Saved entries
────────────────────────────────────────
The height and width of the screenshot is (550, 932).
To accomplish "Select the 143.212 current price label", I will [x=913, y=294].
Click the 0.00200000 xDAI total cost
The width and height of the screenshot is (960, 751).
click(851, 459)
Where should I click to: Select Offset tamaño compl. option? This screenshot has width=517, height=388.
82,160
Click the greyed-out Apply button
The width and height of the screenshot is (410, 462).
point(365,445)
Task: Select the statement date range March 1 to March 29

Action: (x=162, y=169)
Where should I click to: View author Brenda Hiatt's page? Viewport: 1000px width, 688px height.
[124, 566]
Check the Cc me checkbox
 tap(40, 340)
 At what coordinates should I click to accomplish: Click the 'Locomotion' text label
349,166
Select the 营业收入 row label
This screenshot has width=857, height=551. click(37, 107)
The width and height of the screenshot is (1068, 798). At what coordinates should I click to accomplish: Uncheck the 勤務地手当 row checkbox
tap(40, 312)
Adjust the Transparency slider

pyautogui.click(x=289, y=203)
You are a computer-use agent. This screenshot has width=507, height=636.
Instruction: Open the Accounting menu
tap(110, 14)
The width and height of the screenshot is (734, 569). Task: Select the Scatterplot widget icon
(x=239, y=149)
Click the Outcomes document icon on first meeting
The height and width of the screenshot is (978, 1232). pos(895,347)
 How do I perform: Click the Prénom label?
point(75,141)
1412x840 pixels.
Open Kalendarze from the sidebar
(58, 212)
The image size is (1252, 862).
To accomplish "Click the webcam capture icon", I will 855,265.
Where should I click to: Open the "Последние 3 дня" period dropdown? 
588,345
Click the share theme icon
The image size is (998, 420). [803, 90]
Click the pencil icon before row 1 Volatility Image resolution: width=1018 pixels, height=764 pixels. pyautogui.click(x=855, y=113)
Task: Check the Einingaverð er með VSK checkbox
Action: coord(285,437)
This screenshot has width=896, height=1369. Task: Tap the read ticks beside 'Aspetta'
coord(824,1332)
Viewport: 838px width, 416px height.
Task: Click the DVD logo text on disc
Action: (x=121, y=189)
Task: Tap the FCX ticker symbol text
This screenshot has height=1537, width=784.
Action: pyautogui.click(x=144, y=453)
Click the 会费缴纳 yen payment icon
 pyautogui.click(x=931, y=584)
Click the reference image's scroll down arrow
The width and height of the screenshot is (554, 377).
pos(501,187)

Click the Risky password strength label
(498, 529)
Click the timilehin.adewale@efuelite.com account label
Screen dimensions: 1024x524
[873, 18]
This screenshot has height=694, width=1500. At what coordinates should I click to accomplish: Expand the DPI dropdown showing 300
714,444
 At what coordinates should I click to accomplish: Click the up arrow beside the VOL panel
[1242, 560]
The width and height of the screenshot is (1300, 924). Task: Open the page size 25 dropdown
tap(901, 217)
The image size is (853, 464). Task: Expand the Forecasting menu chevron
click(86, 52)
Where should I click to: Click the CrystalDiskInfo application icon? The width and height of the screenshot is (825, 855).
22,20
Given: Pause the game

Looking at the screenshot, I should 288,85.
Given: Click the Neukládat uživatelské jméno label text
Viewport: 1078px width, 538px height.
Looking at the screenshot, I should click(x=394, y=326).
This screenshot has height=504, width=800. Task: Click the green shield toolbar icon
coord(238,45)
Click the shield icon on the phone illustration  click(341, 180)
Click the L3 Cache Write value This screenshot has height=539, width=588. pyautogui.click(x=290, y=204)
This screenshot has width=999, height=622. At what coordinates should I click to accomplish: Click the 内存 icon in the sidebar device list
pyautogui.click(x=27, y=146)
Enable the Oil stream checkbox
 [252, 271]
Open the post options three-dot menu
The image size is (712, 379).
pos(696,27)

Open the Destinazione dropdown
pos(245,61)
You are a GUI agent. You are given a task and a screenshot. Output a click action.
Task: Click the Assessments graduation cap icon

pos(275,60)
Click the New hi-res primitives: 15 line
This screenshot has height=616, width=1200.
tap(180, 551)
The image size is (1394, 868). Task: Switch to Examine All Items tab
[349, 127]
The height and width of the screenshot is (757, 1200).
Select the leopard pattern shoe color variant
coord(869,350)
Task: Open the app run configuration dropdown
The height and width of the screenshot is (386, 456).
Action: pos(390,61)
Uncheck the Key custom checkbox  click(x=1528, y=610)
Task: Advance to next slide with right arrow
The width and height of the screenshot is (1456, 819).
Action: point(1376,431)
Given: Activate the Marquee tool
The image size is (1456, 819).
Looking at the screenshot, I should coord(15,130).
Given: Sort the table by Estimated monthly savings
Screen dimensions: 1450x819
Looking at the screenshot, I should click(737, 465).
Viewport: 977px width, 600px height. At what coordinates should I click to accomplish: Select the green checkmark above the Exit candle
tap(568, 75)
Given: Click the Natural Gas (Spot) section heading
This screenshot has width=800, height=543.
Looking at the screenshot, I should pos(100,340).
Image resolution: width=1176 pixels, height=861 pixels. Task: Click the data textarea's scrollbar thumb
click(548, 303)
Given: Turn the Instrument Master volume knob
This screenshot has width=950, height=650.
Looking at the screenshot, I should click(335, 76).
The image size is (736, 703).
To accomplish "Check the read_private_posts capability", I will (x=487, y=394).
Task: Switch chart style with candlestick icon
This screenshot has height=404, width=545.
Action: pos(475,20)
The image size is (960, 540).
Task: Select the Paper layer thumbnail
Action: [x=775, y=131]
────────────────────────────────────────
■ Problem ■
Could you write out again the items from the line containing "Open the Destinazione dropdown" through the line containing "tap(180, 551)", requests included, with every coordinate in the answers shifted up by 148?

■ Exercise answer ■
Open the Destinazione dropdown
pos(393,209)
You are a GUI agent. You are given a task and a screenshot. Output a click action.
Task: Click the Assessments graduation cap icon

pos(423,208)
Click the New hi-res primitives: 15 line
This screenshot has height=616, width=1200.
tap(328, 699)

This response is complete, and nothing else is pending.